Beelong travaille aujourd’hui avec de nombreux restaurateurs, marques et distributeurs dans toute la Suisse, autant d’acteurs soucieux du futur de notre planète et de la transparence du système alimentaire.

Quelle est la mission de l’éco-score Beelong ?

L’éco-score Beelong a pour mission de communiquer efficacement l’impact de la nourriture sur la planète, afin d’accompagne consommateurs, restaurateurs et industrie alimentaire vers une alimentation la plus durable possible pour contribuer à la transition écologique de notre alimentation et de l’agriculture.

L’éco-score Beelong promeut la transparence du système alimentaire et contribue à informer sur les principaux impacts des aliments, dus en majorité à la production agricole, mais aussi au transport, aux emballages, aux modes de conservation et de transformation, etc.

Tous les acteurs faisant le choix de la transparence en utilisant activement l’éco-score Beelong contribuent ainsi activement à la transition alimentaire.

Pourquoi Beelong ?

Avec 30% des atteintes à l’environnement qui sont en Suisse générées par l’alimentation*, les restaurateurs et acteurs de l’industrie alimentaire (producteurs, transformateurs, distributeurs, etc.) ont un rôle crucial à jouer.

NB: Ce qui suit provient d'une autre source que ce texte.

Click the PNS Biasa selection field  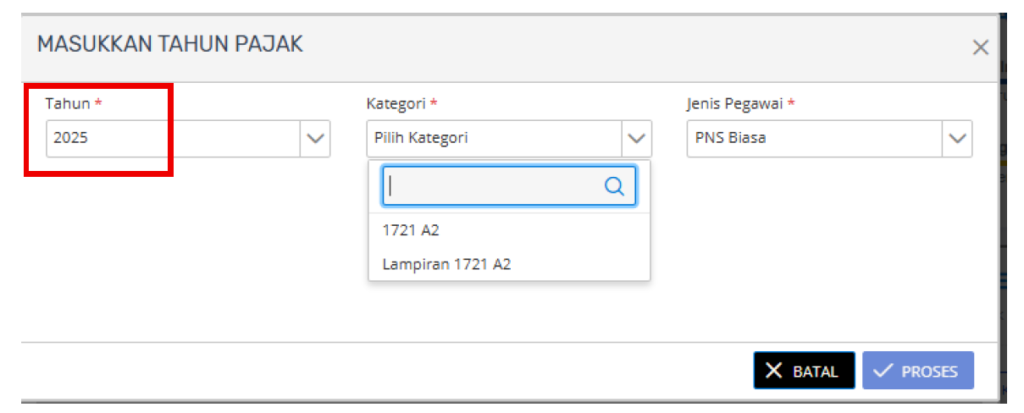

Que ce soit en termes d’émissions de CO2, de pollution, d’impact sur le climat et la biodiversité, de déchets, ou encore de conditions de travail et sécurité alimentaire, les choix effectués au quotidien par les professionnels en matière de denrées alimentaires ont d’importantes conséquences. Les volumes de repas servis chaque jour par la restauration, qu’elle soit collective ou commerciale, confère à toute la branche certaines responsabilités vis-à-vis de ses partenaires, de sa clientèle et de l’environnement.

Mais pour acheter de manière plus durable, encore faut-il avoir accès à l’information! Beelong souhaite ainsi participer à l’évolution de la transparence sur le marché alimentaire, en rendant accessibles des informations environnementales sur les produits.